Sometimes I stopped and walked, talking to them in a reasonable manner.  They stopped and walked, too, eyeing me up with a mad glint.  I’d explain to them that I was just going to run by them, and they didn’t need to stop what they were doing.  Then I’d start running again, and so would they.  In this manner I could chase a stray flock for 1/2 mile or so, cursing them for being the silly, stupid animals they are, until they found their gap and got away from me.  I imagined the farmer watching, puzzled, from a nearby field as a muttering American woman chased his sheep down the lane.

Cows are a factor too.  But cows are easier.  You can reason with cows.  More to the point, you can herd cows.

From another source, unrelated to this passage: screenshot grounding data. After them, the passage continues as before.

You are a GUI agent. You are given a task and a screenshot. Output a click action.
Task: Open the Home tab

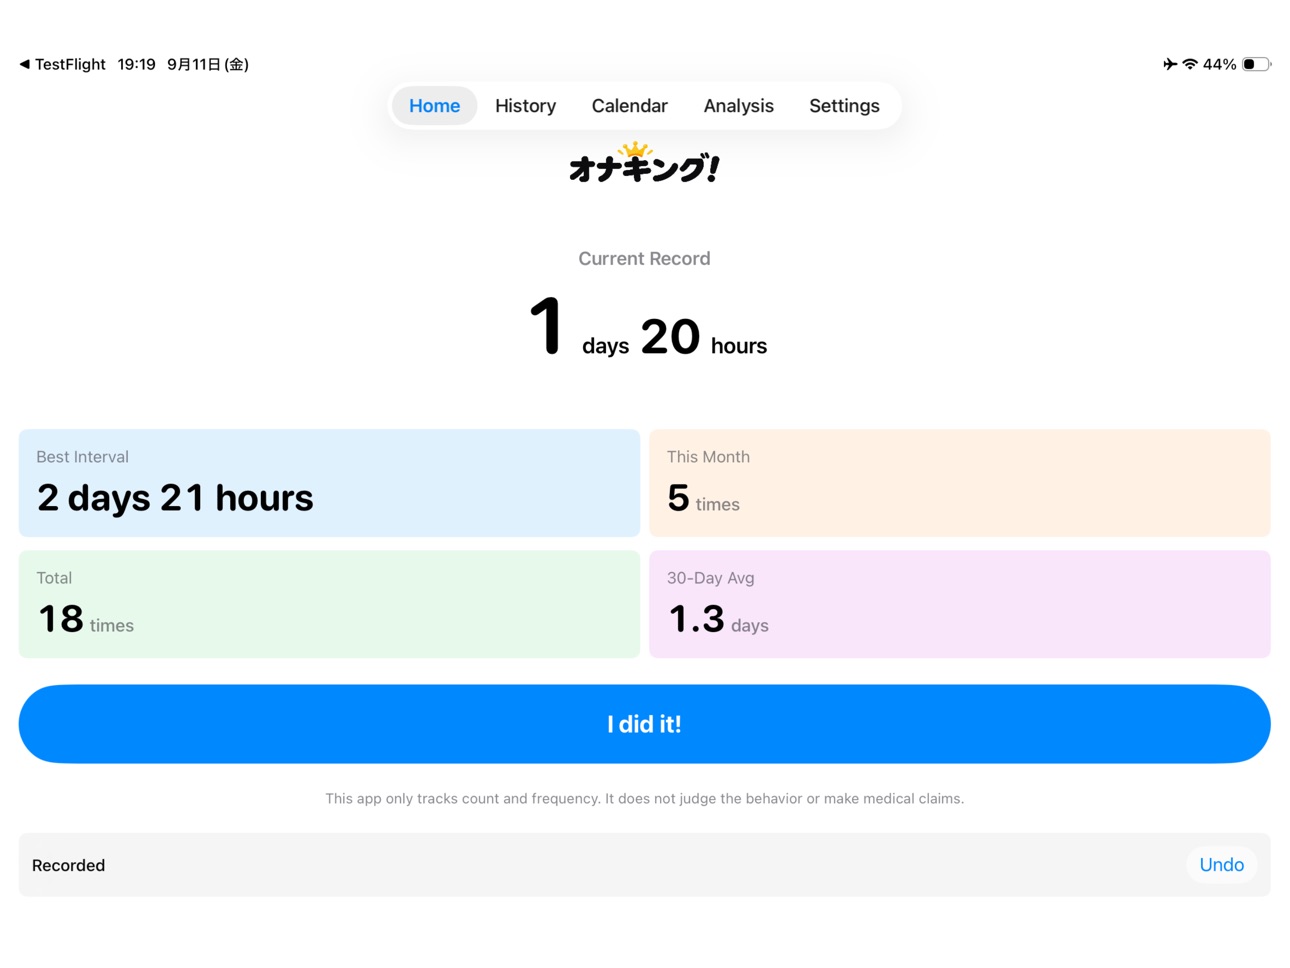(434, 106)
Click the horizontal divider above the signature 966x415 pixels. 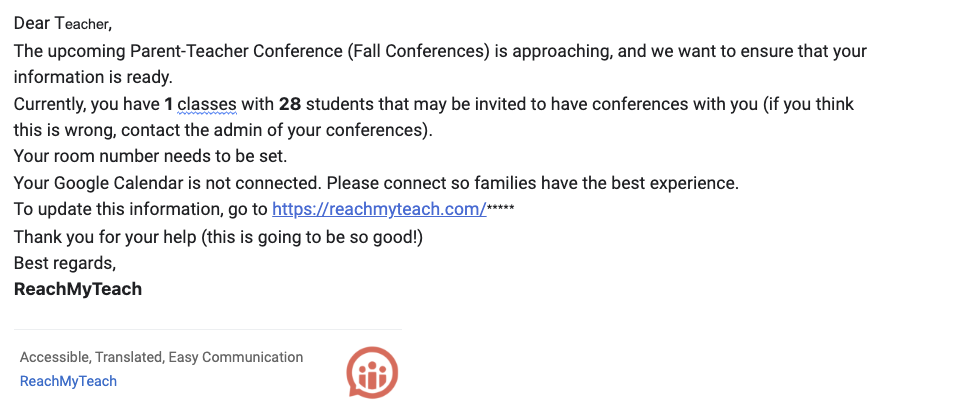coord(207,329)

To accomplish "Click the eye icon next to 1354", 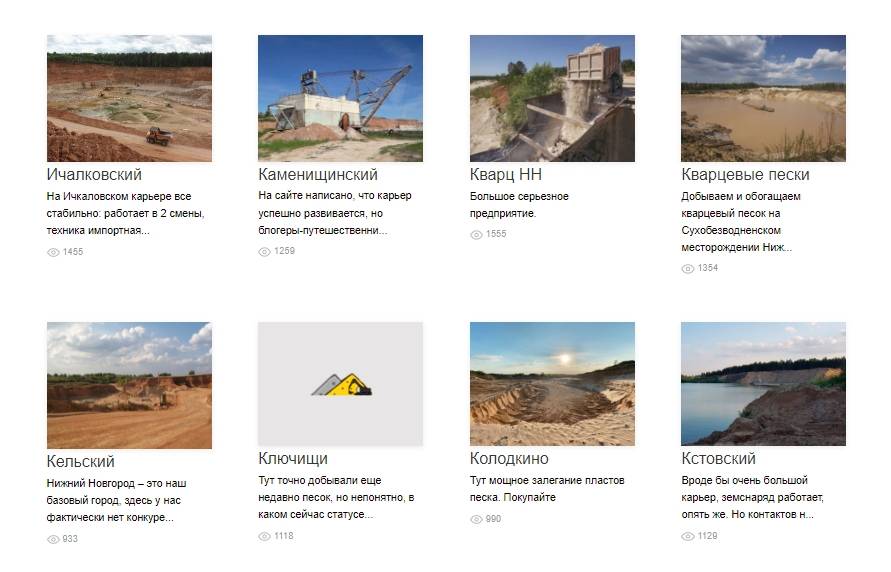I will 688,269.
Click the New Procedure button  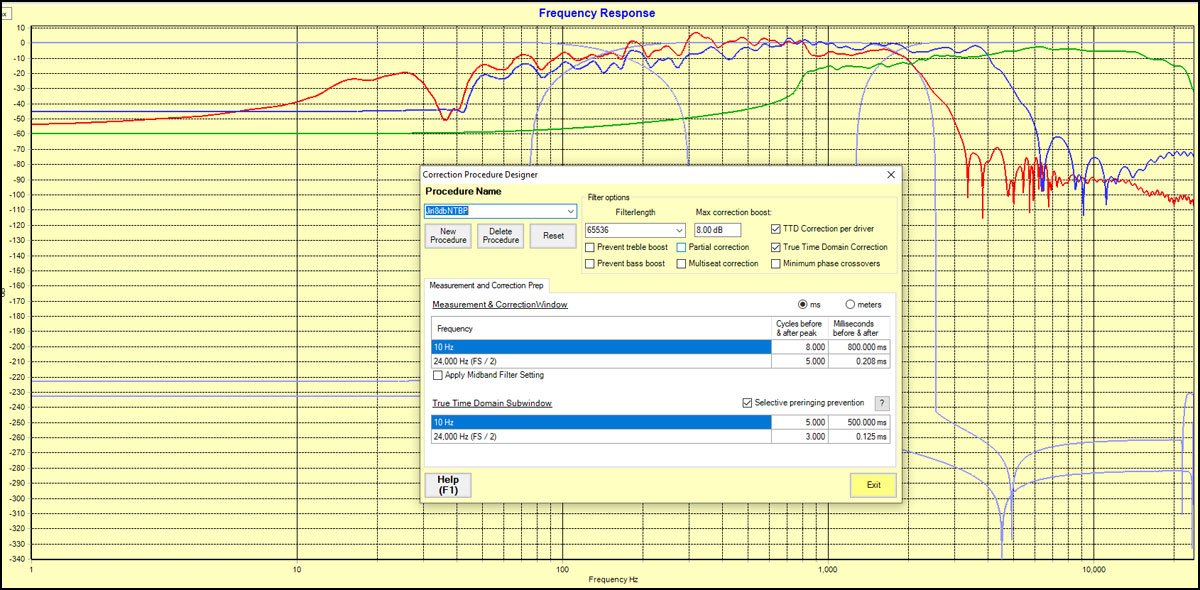click(x=448, y=236)
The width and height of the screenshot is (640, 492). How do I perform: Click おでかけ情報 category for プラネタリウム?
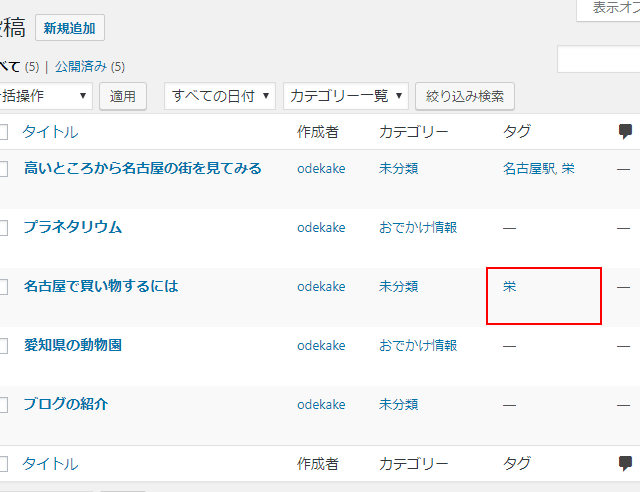click(x=418, y=227)
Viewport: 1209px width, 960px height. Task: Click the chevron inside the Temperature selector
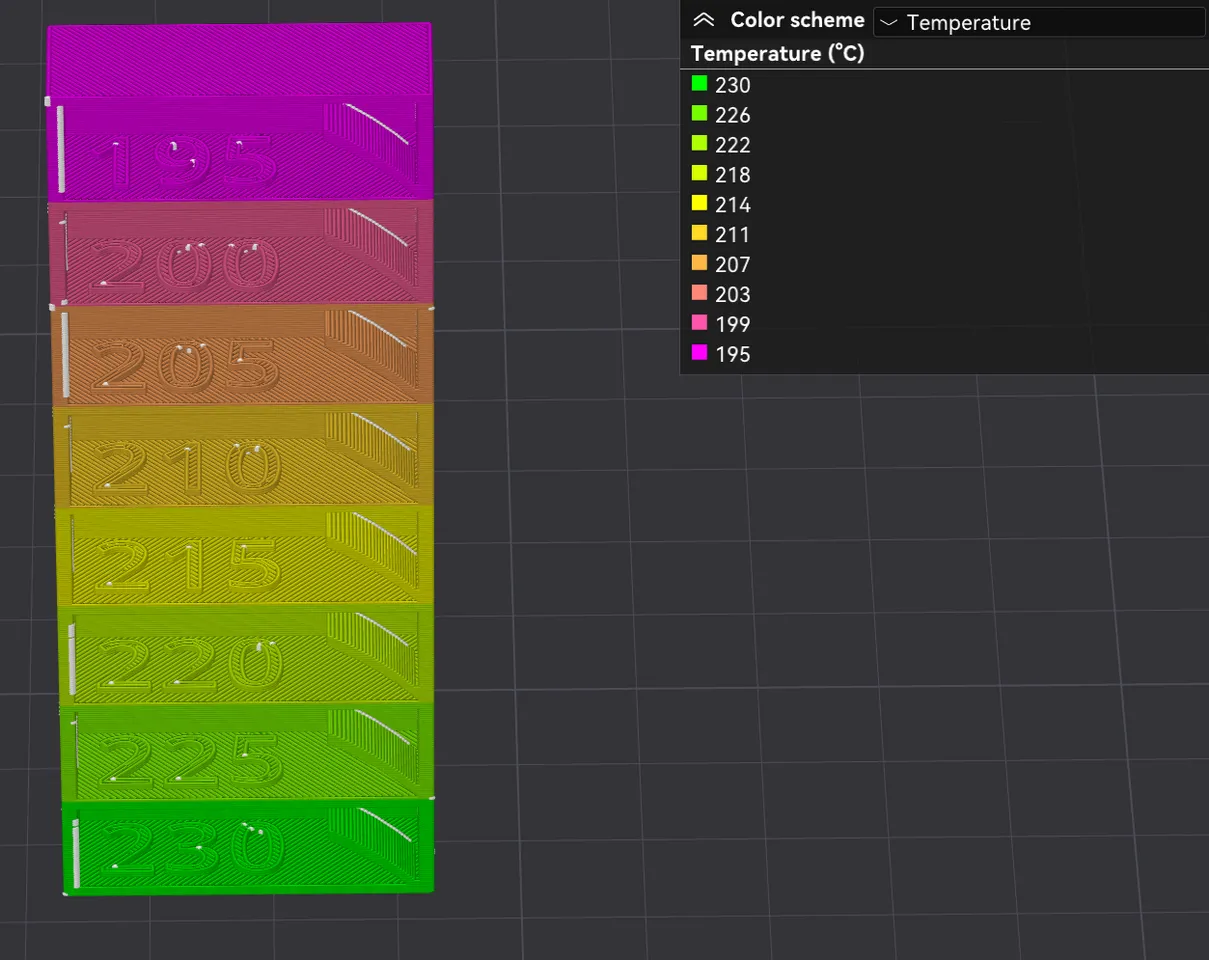click(889, 22)
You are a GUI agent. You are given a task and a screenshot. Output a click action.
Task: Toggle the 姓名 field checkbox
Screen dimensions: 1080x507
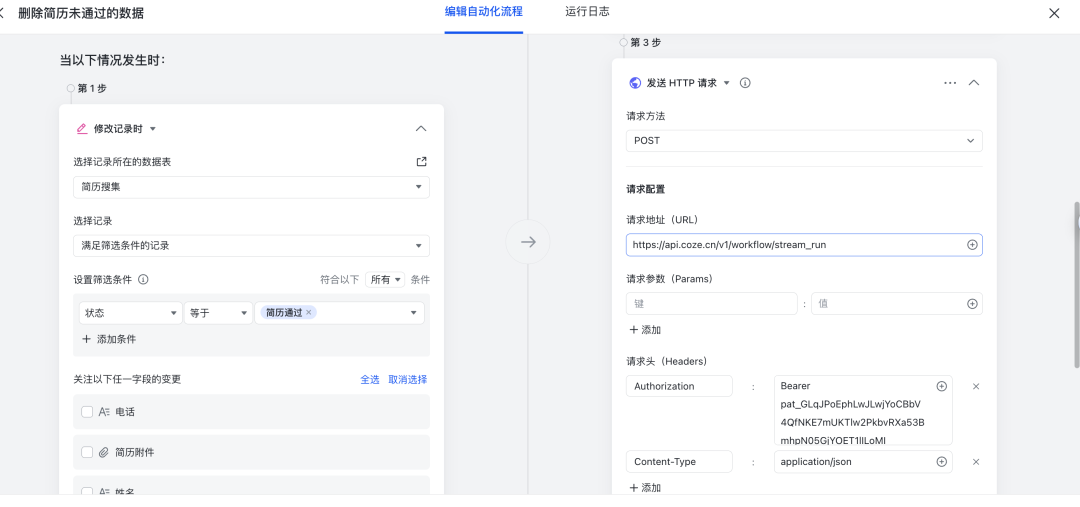pyautogui.click(x=87, y=491)
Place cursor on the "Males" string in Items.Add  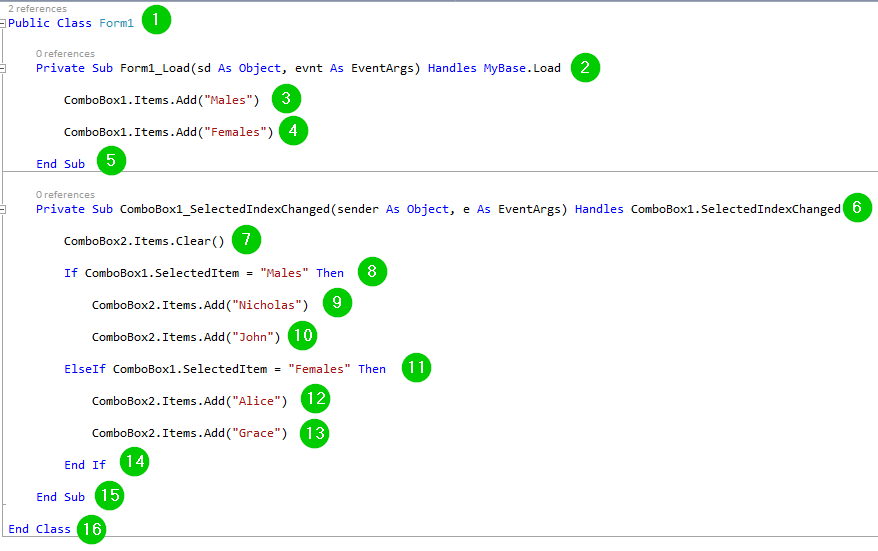(231, 100)
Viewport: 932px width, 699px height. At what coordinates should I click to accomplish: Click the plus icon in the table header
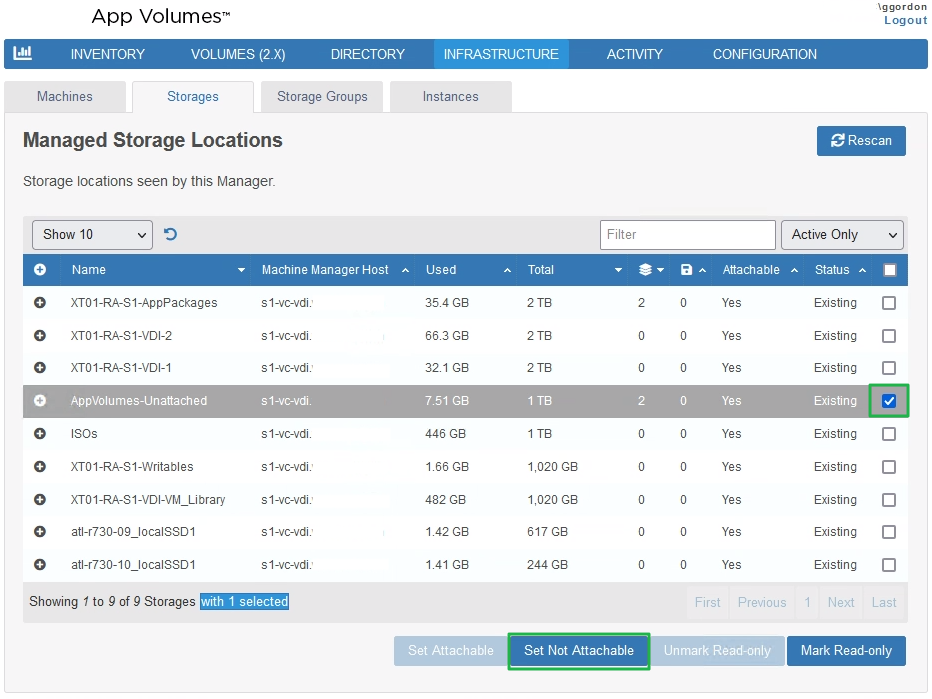tap(39, 270)
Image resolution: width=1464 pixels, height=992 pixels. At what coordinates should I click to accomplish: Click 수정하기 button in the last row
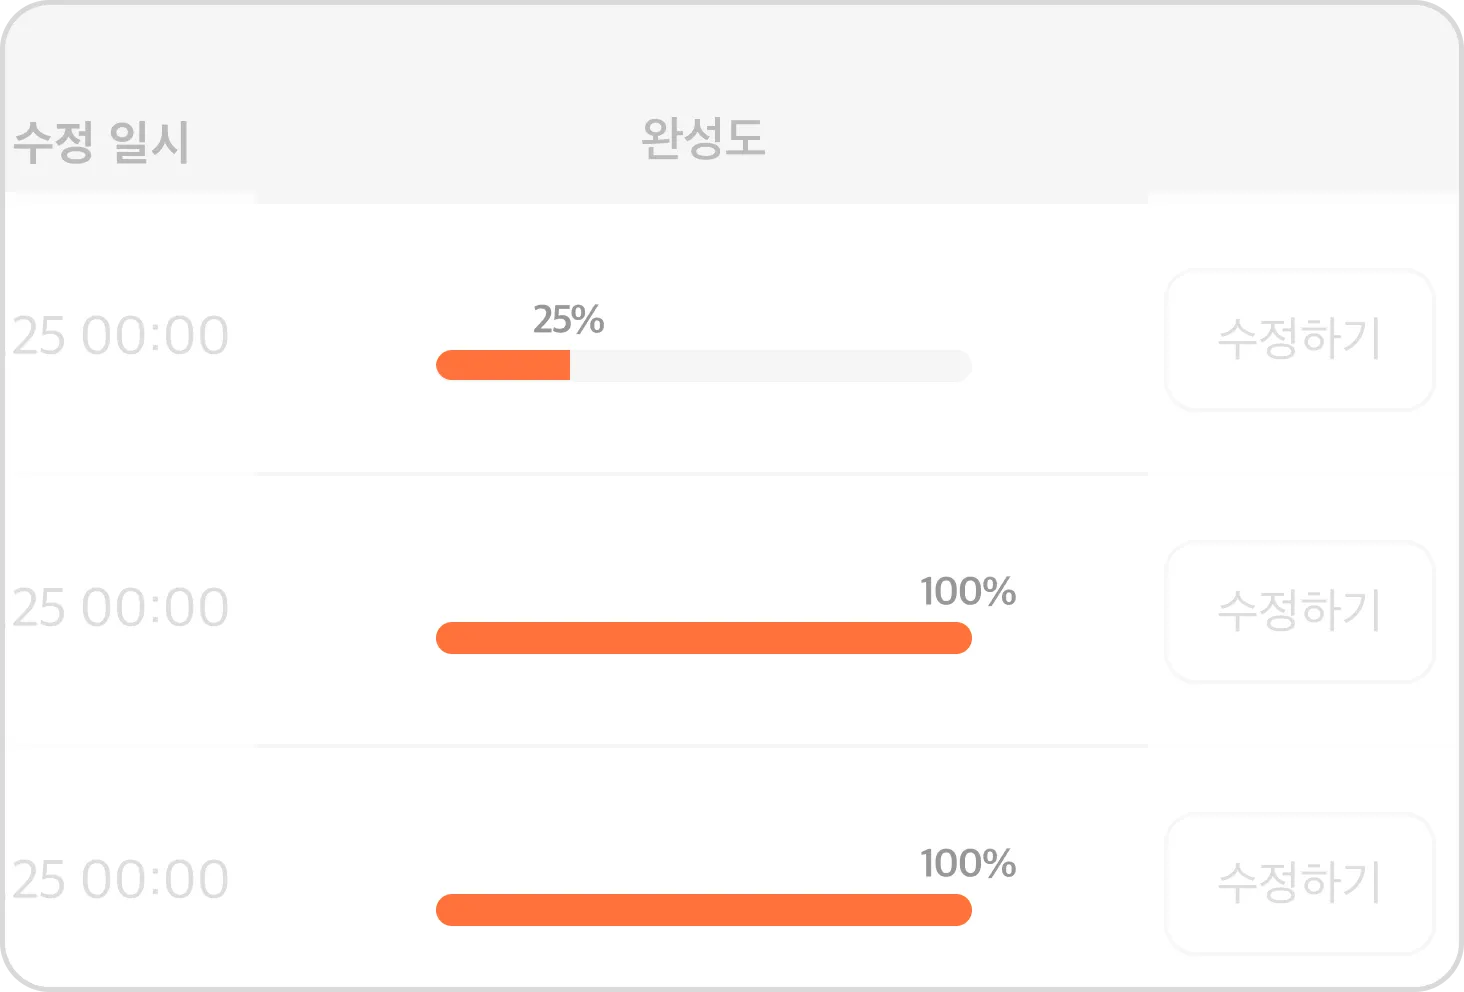click(1299, 883)

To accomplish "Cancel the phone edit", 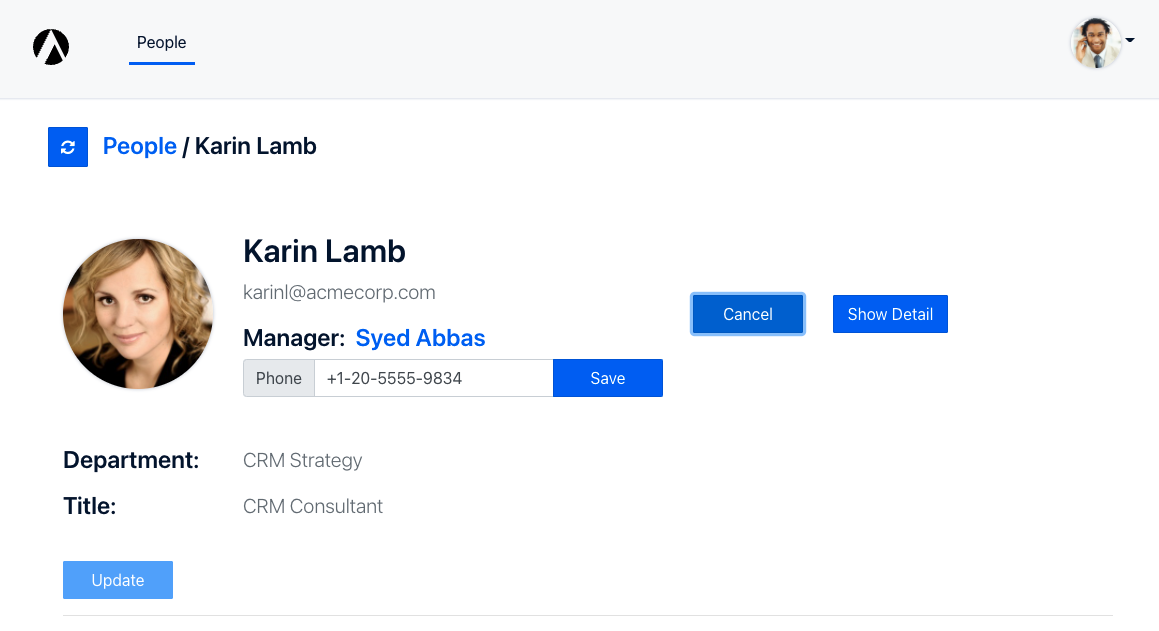I will (x=748, y=314).
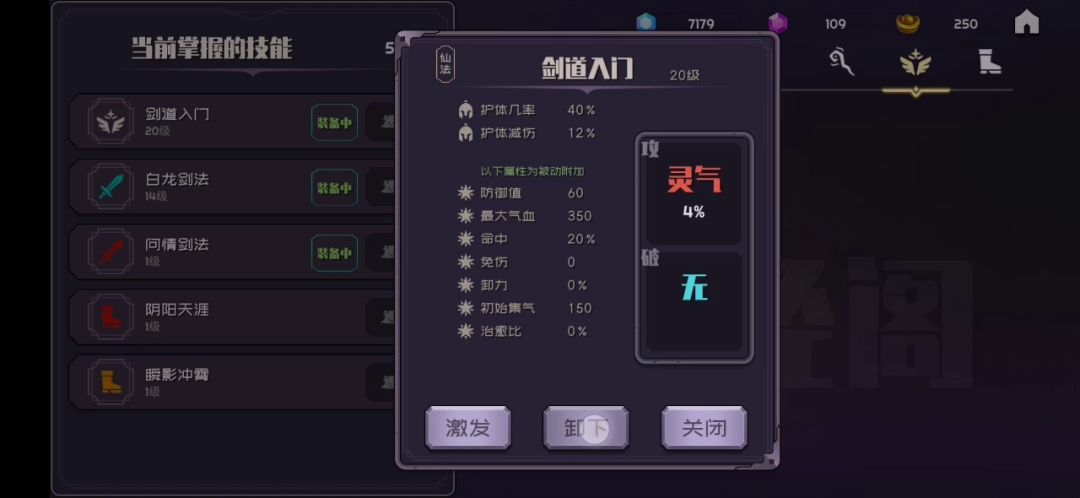
Task: Select the 阴阳天涯 red boot icon
Action: [110, 317]
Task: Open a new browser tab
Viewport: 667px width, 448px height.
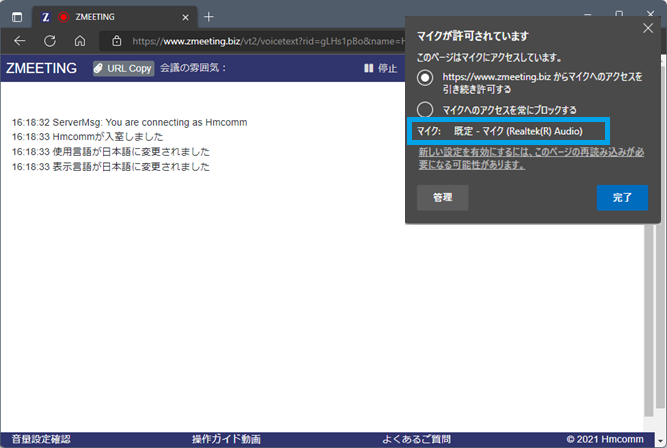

All I had to do was stop, wave my arms around, and gently encourage them out of my way ("go on, go on, go on").  With infinite patience, born, perhaps, from having absolutely nothing on their schedules, ever, they go.  They are not even affronted.  They certainly do not panic.

Except once.  I was running smartly down the hill on a greyish day when I startled a stray heifer on the wrong side of the fence.  She ran.  I stopped.  She stopped.  I ran.  She ran.  Again I imagined the comedy picture this would present to the locals as they sipped their morning tea: me going by their sitting room window chasing a stray heifer down the main road.  There are limits to the amount of entertainment I’m willing to provide the West Kerry public so I stopped again, and began to reason with my new acquaintance, at a polite distance, while she gazed accusingly at me.  Having explained myself and the situation, I started running again, and she veered off across the road and jumped a fence into a field.  Wow, I didn’t know heifers could jump!  Apparently they can if they’re being chased by some persistent running human.

As the West Kerry natives got used to me and my strange American notions of sport, however, I got used to the livestock.  I stopped reasoning with the sheep and just plowed on through, scattering them to either side, knowing they’d be over their moment of panic in another quarter-minute.  I still stopped for cows.  Cows are big.  And easily herded.  I never met a bull on the road, buiochas le dia.

Last summer I rounded a bend and came upon my neighbors herding a large flock of sheep into one of their fields.  The road was blocked so I stopped for a chat with the wife of the pair.  When the sheep had passed, the husband waved me on from down the road, and I thought he was letting me know I could  go by.  When I reached him, however, he gave me a job.  I was to stand in the road while they herded the confused sheep back into the proper field.  He and his son and the dogs hassled the sheep back into the road, where they ran in crazy zigzags toward me. The dogs turned them at the gate.

Not a single sheep got by me, I’m proud to say.